Der 'Memorial'-Entwurf ist eine transparente und so selbst kaum in Erscheinung tretende Konstruktion aus Glas, die längsseitig an der zentralen Achse auf die beiden Architekturen hin orientiert und vom Medium Schrift bestimmt ist, die sich in schmaler , durchgehend weißer Typografie räumlich inszeniert. Dieses gläserne Schriftobjekt, dessen Anmutung klinisch kühl, von ephemerer Leichtigkeit ist und je nach Lichtverhältnissen in flüchtigen Reflexionen und Projektionen changiert, besteht aus 2 in geringem Abstand (80 cm) parallel gestellten, mehrschichtigen, transparenten Glasplatten in der Dimension von 2,7 x 8 m, die in einem unsichtbaren Betonfundament verankert aus dem Erdboden zu wachsen scheinen. Mehr als die Summe ihrer Teile bilden die beiden dominant weiß strukturierten Schrifttafeln in ihrem Bezug aufeinander einen schmalen Korridor, der das 'Memorial' begehbar macht. Die Erschließung erfolgt jeweils über eine Stufe, die in den 30 cm tiefgelegten Gang hinunter- bzw. aus diesem wieder herausführt und die Durchquerung als räumlich und zeitlich konnotierte Bewegung, als Untergang und Übergang strukturiert. Die Metapher des Hinuntersteigens in die (Abgründe der) Vergangenheit, deren auf die systematische Ermordung von geistig und psychisch Kranken in der Anstalt Gugging bezogene Fakten ein Text vermittelt, findet hier nicht nur im übertragenen Sinn Statt und Ort, im transitorischen Raum zwischen den Schrifttafeln kann sich Verinnerlichung, Gedenken ereignen.
Während die Rezeption von außen zunächst von einem diffusen weiß strukturierten Feld im parkähnlichen Umfeld gelenkt wird, das sich erst mit zunehmender Annäherung als Namen, tausendfach zwischen den Glasschichten eingeschrieben, zu lesen gibt, verweist im Inneren eine Widmung und ein Text auf die Opfer, deren nun spiegelverkehrte Namen Zeugen gleich die Lektüre unterlegen und auf die Täter verweisen.

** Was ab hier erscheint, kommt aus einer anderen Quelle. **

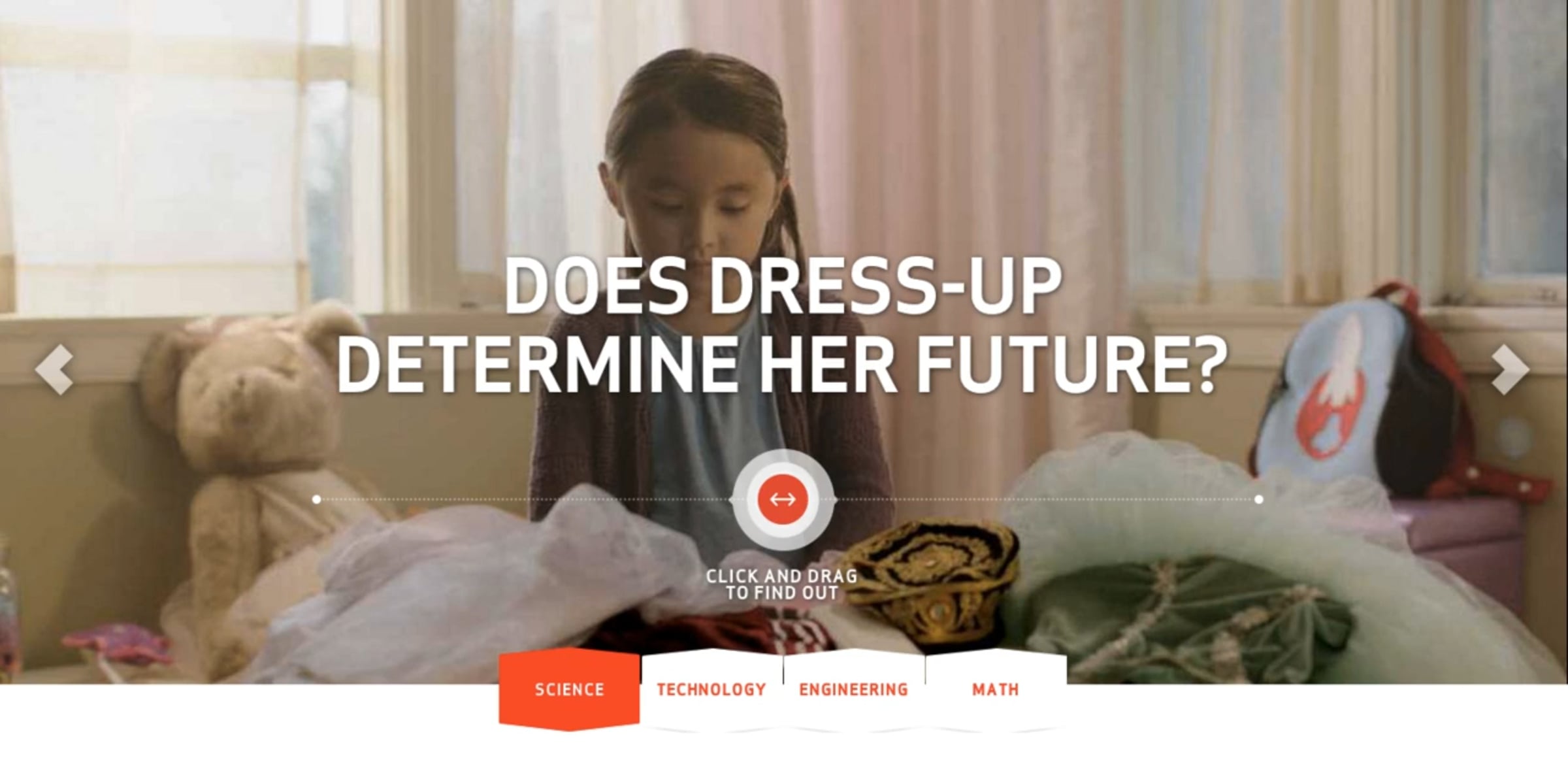Advance to next slide with right chevron

(1511, 369)
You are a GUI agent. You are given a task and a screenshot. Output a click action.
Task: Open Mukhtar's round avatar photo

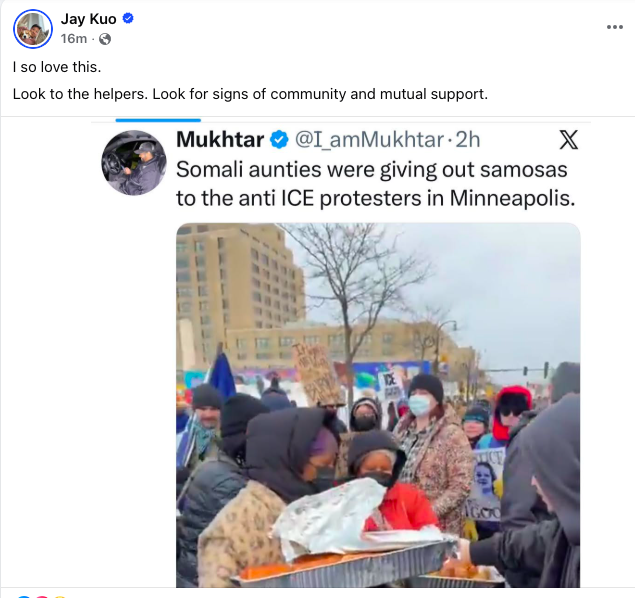(134, 162)
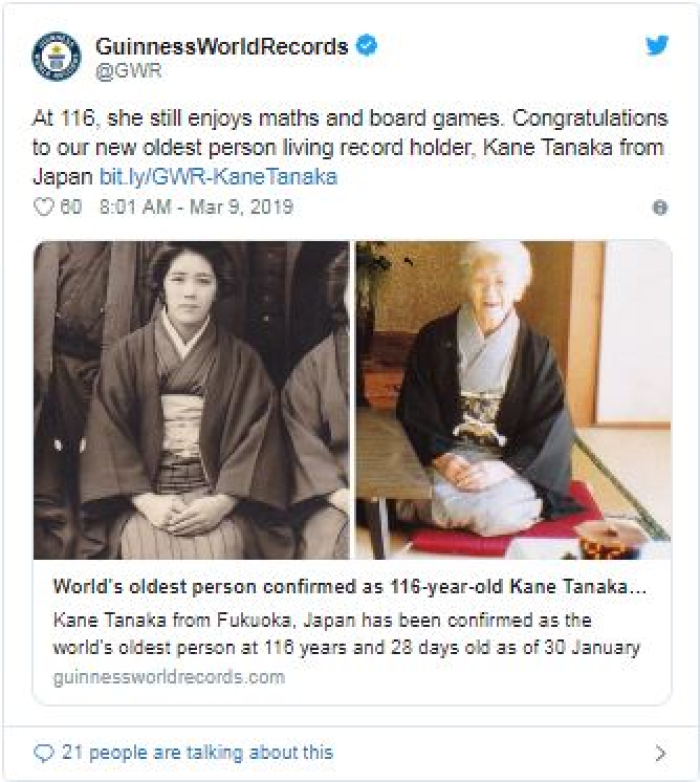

Welches Unbehagen dadurch evoziert wird, der enge Raum, wiewohl transparent, ist in seiner Ausrichtung so konzipiert, dass sich in seinen Ausgängen ein von den Kanten der Schrifttafeln gerahmter Ausschnitt der beiden authentischen Gebäude der ehemaligen Heil- und Pflegeanstalt in den Blick schiebt, also stets im Bilde sein lässt über den Ort, auf den der in die Wand eingeschlossene Text verweist.

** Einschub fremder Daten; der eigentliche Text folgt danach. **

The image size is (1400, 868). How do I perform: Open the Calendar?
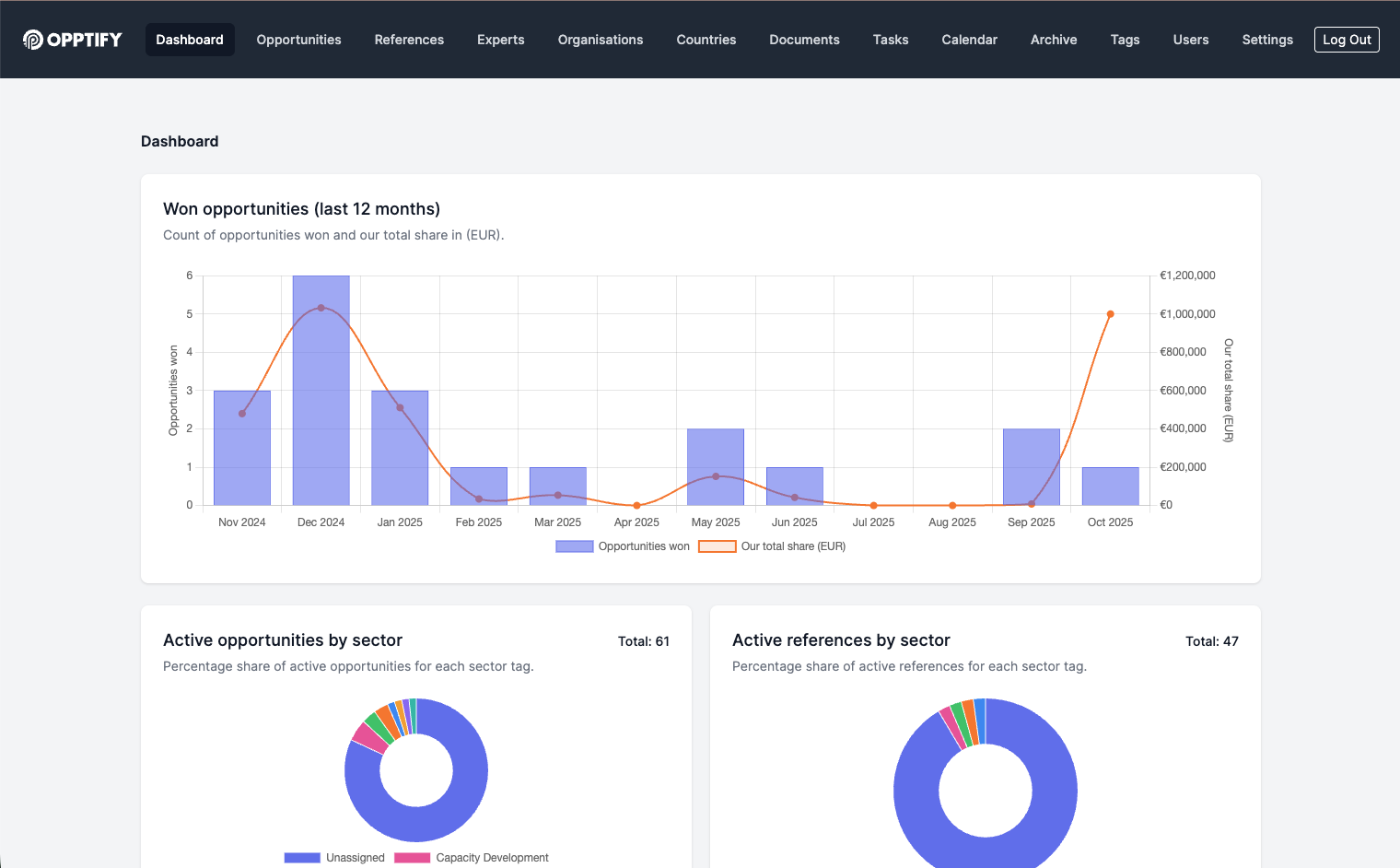(x=969, y=39)
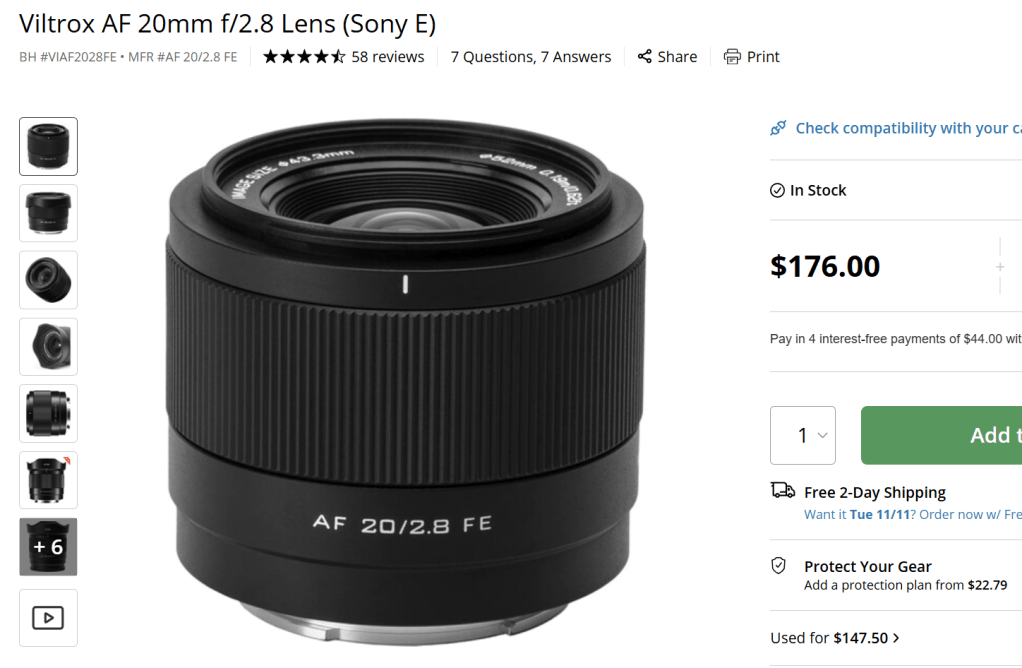Viewport: 1022px width, 668px height.
Task: Click the main Viltrox lens product image
Action: coord(405,380)
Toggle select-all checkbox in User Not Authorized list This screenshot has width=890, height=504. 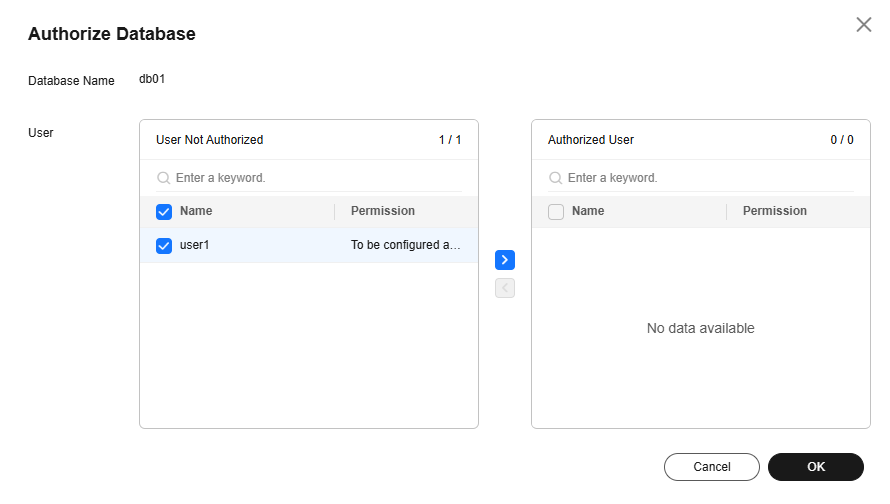click(164, 212)
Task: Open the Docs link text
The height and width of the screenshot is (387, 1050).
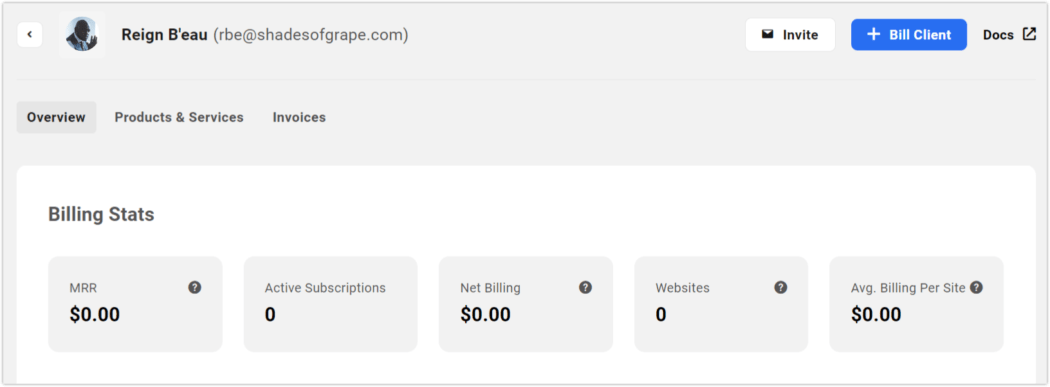Action: (x=998, y=35)
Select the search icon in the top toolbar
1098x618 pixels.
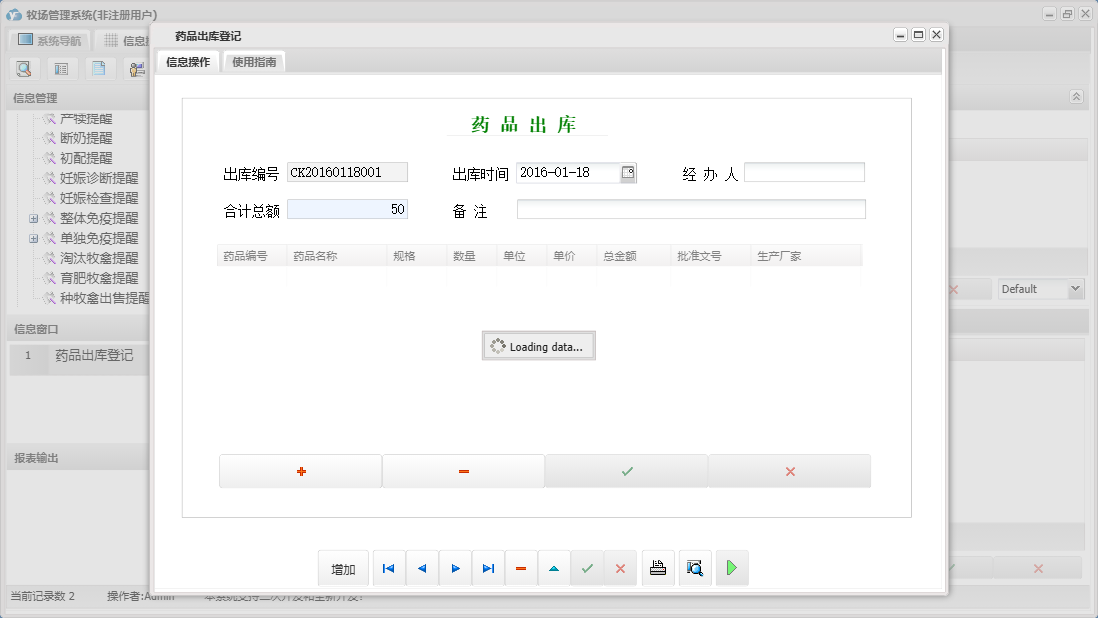(24, 68)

Die unabschließbare Referenzstruktur der Schrift erweitert sich noch, wenn, abhängig von den Lichtverhältnissen, das gläserne 'Memorial' zum optischen Apparat und jeder Besucher zum integrativen Teil des Spiels der Schrift wird: als Schatten wandern dann die Namen - stets im Kontrast zur weißen Schrift und je nach Sonnenstand diffus oder scharf konturiert, länger oder kürzer verzerrt - über die räumliche Distanz der Schrifttafeln hinweg und schreiben sich flüchtig in das Ambiente des Memorials wie auf den Körpern der Passanten ein.